The Battert is a hill, , on the western edge of the Northern Black Forest north of Baden-Baden in Germany. On its western slopes are the ruins of Hohenbaden Castle (the Altes Schloss or "Old Castle"), on the southern side is the climbing area and nature reserve called the Battert Rocks (Battertfelsen). On the hill ridge are the remains of a circular rampart, probably built by Celtic settlers. On the eastern side lies the village of Ebersteinburg.

The Battert is a destination for ramblers and climbers all year round, heading for the 15–60-metre-high Battertfelsen. Above and below the rock face is a footpath around the rocks. The red rock face is visible from far off and may be easily reached on the road to the ruins of Hohenbaden or from a car park near Ebersteinburg.

Geology 
Consisting of sediments of Rotliegend, the Battertfelsen were formed about 251-299 million years ago. By contrast with their immediate environment, the rocks of the Battertfelsen silicified due to an east-west oriented fault line. Because of this silicification the rock became more erosion-resistant which is why they now stand out so prominently.

Nature reserve 
An area of 34.9 hectares around the Battertfelsen and east of Hohenbaden Castle on the south side of the hill was declared as a nature reserve by the Regierungspräsidium Karlsruhe on 30 June 1981. The reserve is known as Battertfelsen near Hohenbaden Castle (Battertfelsen beim Schloss Hohenbaden). The geologically and earth-historically important rock group is home to rare insects, reptiles, ravens and peregrine falcons and also to rare plant species, especially in the stone run woodland below the rock faces.

> Source data
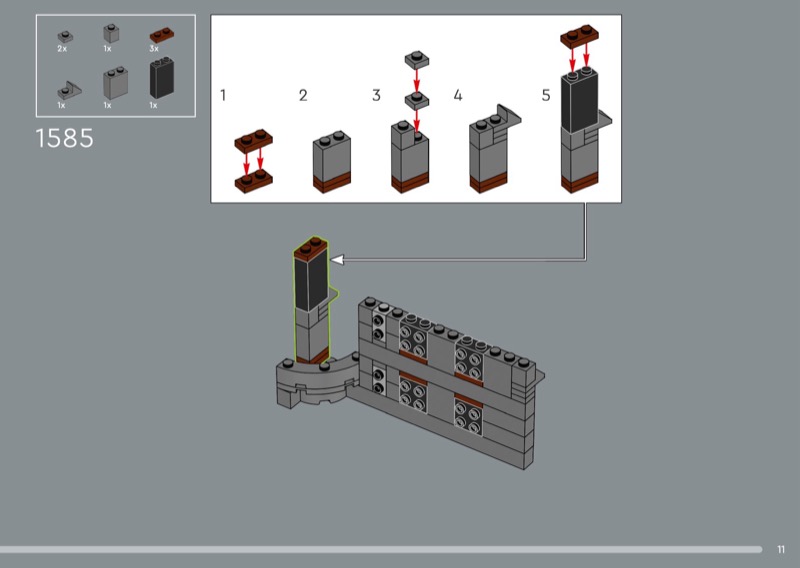800x568 pixels.
Task: Select sub-step 1 brown plates image
Action: pyautogui.click(x=254, y=160)
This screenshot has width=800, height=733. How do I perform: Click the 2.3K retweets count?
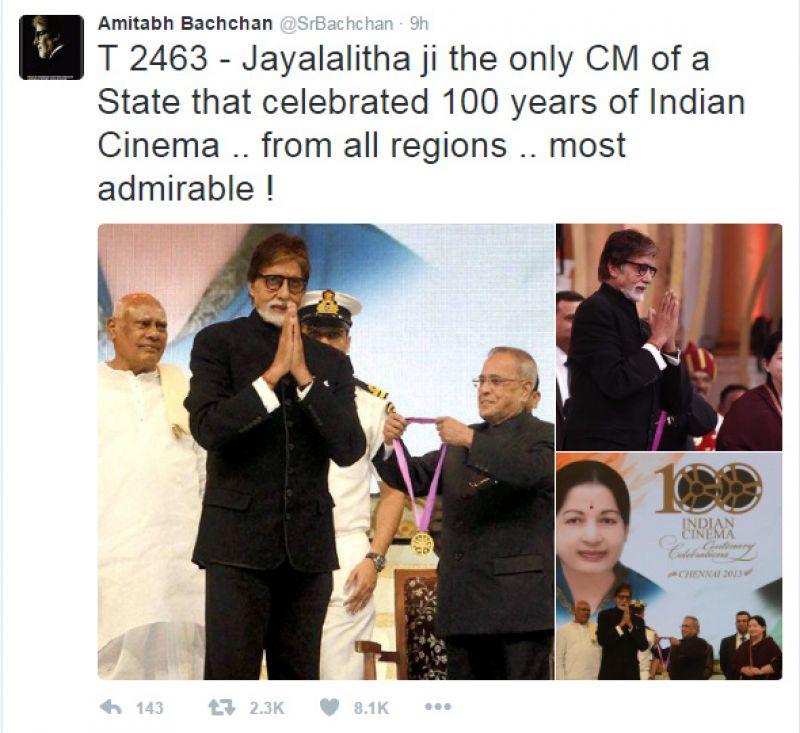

> Set exercise
Carry the Battert text forward, starting right after its final sentence about the rare plant species in the stone run woodland. The lines above come from a different source than the Battert text.

> Task response
Climbing 
Thanks to Wilhelm Paulcke the popularity of the Battert as a climbing area grew after he had opened the first climbing routes there in about 1885. Since then a large number of routes with different levels of difficulty have been developed, from grade II to grade IX.
On 24 October 1964 Toni Kinshofer, who was the first to climb the Diamir flank of Nanga Parbat and climbed the Eiger north face the year before, fell from the heights of the Battert and died of his injuries shortly after.

Climbing routes 
 Kuhkamin (III), about 1885
 Marterkamin (IV+ to V-), about 1885
 Paulckeweg (III), Wilhelm Paulcke about 1890
 Bockgrat (IV+), first ascent in 1905
 Alter Pforzheimer Weg (IV+), 1925 by Walter Stößer
 Neuer Pforzheimer Weg (VI), by Walter Stößer
 Wespenkante (V), by Walter Stößer
 Neue Falkenwand (VII-), 1945 by Martin Schliessler
 Kühnkante (VI+), Reinhard Karl and Kurt Jägel
 Südostverschneidung (VII-), Martin Schliessler and Kurt Jägel

Gallery

References

Literature 
 Kletterführer Schwarzwald Nord. 2. Auflage, Panico Alpinverlag, Köngen, 2013, .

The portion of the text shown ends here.